Diese Dokumentation ist essentiell, um den Überblick zu behalten und auch im Nachhinein den Ablauf nachvollziehen zu können. Zeitgleich werden bereits Protokolle der Lagebesprechungen angefertigt, die in diesem Fall dem Landrat und auch der Regierung von Oberbayern als übergeordnete Katastrophenschutz-Behörde zur Verfügung gestellt werden.
Foto: Eine Karte des Landkreises Rosenheim zeigt die verschiedenen Einsatzorte. “ÖEL” steht für “Örtliche Einsatzleitung.”
Der Bereich Einsatz organisiert alle Schritte, die zur Ereignisbewältigung notwendig sind und arbeitet Anforderungen der örtlichen Einsatzleitung ab. So werden für die Übung beispielsweise Notunterkünfte für 2.000 Personen benötigt. Schulen und Anbieter größerer Hallen werden fiktiv informiert und um Hilfe gebeten.
In der aktuellen Situation werden Hubschrauber gebraucht – der Bereich Einsatz kümmert sich schnellstmöglich darum.
10.30 Uhr – Zweite fiktive Lageinformation: Es regnet kontinuierlich weiter. Die Zahl der Vermissten ist auf 23 gestiegen. In Bad Aibling wird die Evakuierung von 1.000 Menschen vorbereitet. Die Notunterkünfte sind bereit. Während der Besprechung kommt die Bestätigung per Funk: Die Hubschrauber sind bereit.

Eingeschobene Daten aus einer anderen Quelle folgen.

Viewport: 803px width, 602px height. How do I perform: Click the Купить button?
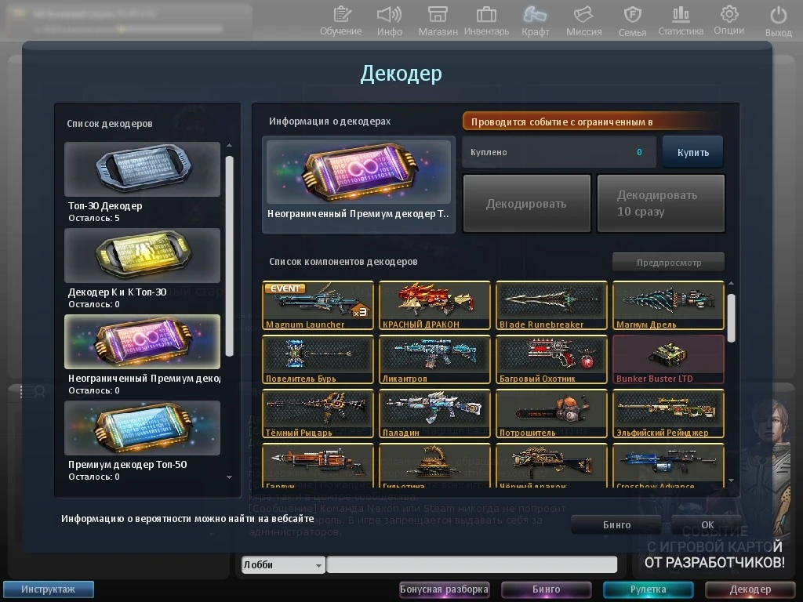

Der Lagevortrag muss kurz und prägnant sein. „Wir müssen uns auf den neuesten Stand bringen, dürfen aber keine wichtige Zeit verstreichen lassen. Während wir reden, ändert sich die Lage laufend“, erklärt Dennis Stöberl. Er hat als Leiter der Führungsgruppe die Verantwortung für die Führungsgruppe und muss schnelle Entscheidungen treffen. Unterstützt wird er dabei von der Führungsassistenz. Sie muss dauerhaft sozusagen „in der Lage sein“ und einen Überblick über alle Vorgänge haben.
11.30 Uhr – Letzte Lageinformation: Der Deutsche Wetterdienst meldet, dass der Regen in zehn Minuten aufhören wird und kein weiterer Niederschlag in der Nacht zu erwarten ist. Alle Einsatzaufträge sind erledigt. Der Katastrophenfall ist hiermit beendet.
Im Ernstfall hört ein solcher Einsatz natürlich nicht mit dem Regen auf …
Im Normalfall müssen sich die Verantwortlichen dann auch Gedanken um eine Ablöse machen. Denn oft sind mehrere Schichten notwendig, bis sich die Lage entspannt. Für heute aber kehren alle aus dem Team wieder in die Realität zurück: Klarer Himmel, Sonnenschein, kein Hochwasser in Sicht. Die Übung ist gut gelaufen. Alle Beteiligten fühlen sich gut vorbereitet.
Trotzdem bleibt zu hoffen, dass das nächste Treffen wieder „nur“ eine Übungssituation sein möge …
Foto: Im Fall einer Katastrophe – also zum Beispiel bei Hochwasserlagen, Schneekatastrophen oder auch Zugunglücken – findet sich der Krisenstab im Einsatzraum zusammen, steuert die Maßnahmen zentral von einer Stelle aus und übernimmt die Koordination zum Beispiel mit der Feuerwehr, dem THW, dem BRK oder der Polizei.